___ Records ___

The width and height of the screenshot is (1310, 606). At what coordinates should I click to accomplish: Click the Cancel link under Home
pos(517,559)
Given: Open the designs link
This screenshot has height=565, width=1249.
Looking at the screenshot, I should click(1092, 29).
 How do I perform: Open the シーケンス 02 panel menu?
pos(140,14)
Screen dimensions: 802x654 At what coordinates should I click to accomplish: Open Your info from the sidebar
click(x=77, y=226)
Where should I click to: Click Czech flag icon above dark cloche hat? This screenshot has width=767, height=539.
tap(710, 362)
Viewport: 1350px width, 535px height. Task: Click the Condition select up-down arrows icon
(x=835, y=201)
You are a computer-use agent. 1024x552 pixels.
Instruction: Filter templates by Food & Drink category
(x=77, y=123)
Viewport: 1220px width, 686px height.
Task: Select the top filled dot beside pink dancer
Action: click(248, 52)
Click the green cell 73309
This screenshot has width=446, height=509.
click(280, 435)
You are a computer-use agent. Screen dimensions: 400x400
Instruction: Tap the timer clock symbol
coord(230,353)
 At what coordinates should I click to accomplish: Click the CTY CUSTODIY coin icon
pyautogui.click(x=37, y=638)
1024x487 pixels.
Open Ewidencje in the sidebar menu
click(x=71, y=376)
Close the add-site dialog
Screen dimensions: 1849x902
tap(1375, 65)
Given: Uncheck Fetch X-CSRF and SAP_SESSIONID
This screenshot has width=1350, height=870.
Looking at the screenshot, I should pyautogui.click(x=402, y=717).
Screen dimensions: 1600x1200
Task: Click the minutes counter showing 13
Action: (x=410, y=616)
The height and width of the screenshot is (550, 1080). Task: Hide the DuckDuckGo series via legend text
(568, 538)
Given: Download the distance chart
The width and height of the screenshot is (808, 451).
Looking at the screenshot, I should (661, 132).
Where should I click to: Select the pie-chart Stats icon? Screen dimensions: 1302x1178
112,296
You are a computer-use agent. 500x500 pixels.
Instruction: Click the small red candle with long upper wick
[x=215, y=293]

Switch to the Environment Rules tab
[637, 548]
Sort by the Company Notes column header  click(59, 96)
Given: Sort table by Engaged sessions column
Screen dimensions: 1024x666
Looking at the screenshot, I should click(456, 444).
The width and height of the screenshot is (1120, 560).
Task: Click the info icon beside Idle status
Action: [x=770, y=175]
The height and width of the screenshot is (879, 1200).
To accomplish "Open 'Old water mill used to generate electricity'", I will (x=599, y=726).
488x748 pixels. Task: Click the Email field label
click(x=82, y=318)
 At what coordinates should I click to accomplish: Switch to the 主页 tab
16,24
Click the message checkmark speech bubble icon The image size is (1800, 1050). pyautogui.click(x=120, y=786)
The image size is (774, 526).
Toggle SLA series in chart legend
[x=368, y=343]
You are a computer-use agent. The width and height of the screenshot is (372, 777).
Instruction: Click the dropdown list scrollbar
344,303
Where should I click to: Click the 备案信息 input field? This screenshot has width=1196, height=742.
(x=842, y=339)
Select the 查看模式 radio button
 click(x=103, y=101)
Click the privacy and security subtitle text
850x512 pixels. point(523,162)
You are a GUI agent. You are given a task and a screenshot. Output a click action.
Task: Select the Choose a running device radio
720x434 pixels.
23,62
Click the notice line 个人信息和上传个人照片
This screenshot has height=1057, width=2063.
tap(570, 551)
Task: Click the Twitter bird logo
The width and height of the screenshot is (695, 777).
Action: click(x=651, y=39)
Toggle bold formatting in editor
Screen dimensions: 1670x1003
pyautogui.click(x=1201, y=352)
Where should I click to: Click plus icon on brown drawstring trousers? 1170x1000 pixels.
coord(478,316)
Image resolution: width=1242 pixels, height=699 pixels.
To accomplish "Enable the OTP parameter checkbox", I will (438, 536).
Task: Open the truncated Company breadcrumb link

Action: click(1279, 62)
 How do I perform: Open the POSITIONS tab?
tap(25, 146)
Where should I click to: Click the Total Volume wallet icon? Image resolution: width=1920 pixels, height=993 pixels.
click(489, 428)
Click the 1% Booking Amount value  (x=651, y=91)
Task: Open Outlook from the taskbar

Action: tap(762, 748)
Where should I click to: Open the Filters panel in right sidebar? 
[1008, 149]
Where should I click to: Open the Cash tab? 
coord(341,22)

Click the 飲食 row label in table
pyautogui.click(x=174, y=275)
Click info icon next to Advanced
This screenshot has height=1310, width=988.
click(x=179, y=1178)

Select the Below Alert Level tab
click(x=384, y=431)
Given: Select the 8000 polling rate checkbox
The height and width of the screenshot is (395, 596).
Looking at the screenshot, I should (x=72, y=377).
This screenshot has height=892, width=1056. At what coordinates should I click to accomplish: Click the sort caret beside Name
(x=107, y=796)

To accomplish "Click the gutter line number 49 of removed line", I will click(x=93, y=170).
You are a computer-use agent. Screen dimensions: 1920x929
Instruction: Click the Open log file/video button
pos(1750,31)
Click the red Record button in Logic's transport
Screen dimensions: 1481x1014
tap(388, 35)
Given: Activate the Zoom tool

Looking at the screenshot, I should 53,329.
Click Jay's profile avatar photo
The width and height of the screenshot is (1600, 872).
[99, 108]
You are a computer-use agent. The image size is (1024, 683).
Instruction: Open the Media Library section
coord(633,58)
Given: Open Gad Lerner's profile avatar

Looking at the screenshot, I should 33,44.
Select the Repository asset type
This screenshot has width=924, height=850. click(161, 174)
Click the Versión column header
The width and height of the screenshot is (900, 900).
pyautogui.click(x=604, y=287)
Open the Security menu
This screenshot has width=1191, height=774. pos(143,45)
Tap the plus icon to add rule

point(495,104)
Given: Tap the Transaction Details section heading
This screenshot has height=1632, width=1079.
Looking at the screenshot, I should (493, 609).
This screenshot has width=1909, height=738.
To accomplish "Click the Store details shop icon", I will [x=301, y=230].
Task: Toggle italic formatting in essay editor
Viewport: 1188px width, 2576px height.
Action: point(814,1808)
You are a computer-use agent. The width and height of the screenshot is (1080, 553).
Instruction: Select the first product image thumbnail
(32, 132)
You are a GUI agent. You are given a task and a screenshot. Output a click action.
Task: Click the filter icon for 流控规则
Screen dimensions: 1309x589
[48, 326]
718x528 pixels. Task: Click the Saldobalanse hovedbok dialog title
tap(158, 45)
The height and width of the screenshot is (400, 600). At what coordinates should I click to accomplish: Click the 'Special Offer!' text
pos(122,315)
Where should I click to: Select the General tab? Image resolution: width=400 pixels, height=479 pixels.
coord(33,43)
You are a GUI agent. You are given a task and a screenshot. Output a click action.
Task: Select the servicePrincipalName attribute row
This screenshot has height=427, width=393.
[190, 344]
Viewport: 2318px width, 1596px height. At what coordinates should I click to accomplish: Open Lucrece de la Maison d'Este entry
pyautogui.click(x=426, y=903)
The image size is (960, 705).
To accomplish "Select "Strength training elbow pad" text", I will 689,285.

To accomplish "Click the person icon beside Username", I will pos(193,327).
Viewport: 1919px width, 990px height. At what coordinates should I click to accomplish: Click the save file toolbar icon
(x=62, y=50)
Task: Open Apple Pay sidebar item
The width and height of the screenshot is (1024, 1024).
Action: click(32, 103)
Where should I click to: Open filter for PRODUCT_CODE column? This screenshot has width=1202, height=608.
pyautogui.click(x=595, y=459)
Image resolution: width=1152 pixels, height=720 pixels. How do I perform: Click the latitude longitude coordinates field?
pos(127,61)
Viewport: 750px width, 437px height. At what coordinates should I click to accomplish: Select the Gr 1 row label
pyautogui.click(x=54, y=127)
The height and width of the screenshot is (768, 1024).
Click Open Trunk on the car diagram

___

§ **Assignment**
The lines above, from the start of the records through the one containing "You are a computer-use agent. 500x500 pixels.", are to be printed exactly, and nothing else is to be included.

§ **Response to this exercise**
The width and height of the screenshot is (1310, 606). At what coordinates should I click to accomplish: Click the Cancel link under Home
pos(517,559)
Given: Open the designs link
This screenshot has height=565, width=1249.
Looking at the screenshot, I should click(1092, 29).
 How do I perform: Open the シーケンス 02 panel menu?
pos(140,14)
Screen dimensions: 802x654 At what coordinates should I click to accomplish: Open Your info from the sidebar
click(x=77, y=226)
Where should I click to: Click Czech flag icon above dark cloche hat? This screenshot has width=767, height=539.
tap(710, 362)
Viewport: 1350px width, 535px height. Task: Click the Condition select up-down arrows icon
(x=835, y=201)
You are a computer-use agent. 1024x552 pixels.
Instruction: Filter templates by Food & Drink category
(x=77, y=123)
Viewport: 1220px width, 686px height.
Task: Select the top filled dot beside pink dancer
Action: click(248, 52)
Click the green cell 73309
This screenshot has width=446, height=509.
click(280, 435)
You are a computer-use agent. Screen dimensions: 400x400
Instruction: Tap the timer clock symbol
coord(230,353)
 At what coordinates should I click to accomplish: Click the CTY CUSTODIY coin icon
pyautogui.click(x=37, y=638)
1024x487 pixels.
Open Ewidencje in the sidebar menu
click(x=71, y=376)
Close the add-site dialog
Screen dimensions: 1849x902
tap(1375, 65)
Given: Uncheck Fetch X-CSRF and SAP_SESSIONID
This screenshot has width=1350, height=870.
Looking at the screenshot, I should pyautogui.click(x=402, y=717).
Screen dimensions: 1600x1200
Task: Click the minutes counter showing 13
Action: (x=410, y=616)
The height and width of the screenshot is (550, 1080). Task: Hide the DuckDuckGo series via legend text
(568, 538)
Given: Download the distance chart
The width and height of the screenshot is (808, 451).
Looking at the screenshot, I should (661, 132).
Where should I click to: Select the pie-chart Stats icon? Screen dimensions: 1302x1178
112,296
You are a computer-use agent. 500x500 pixels.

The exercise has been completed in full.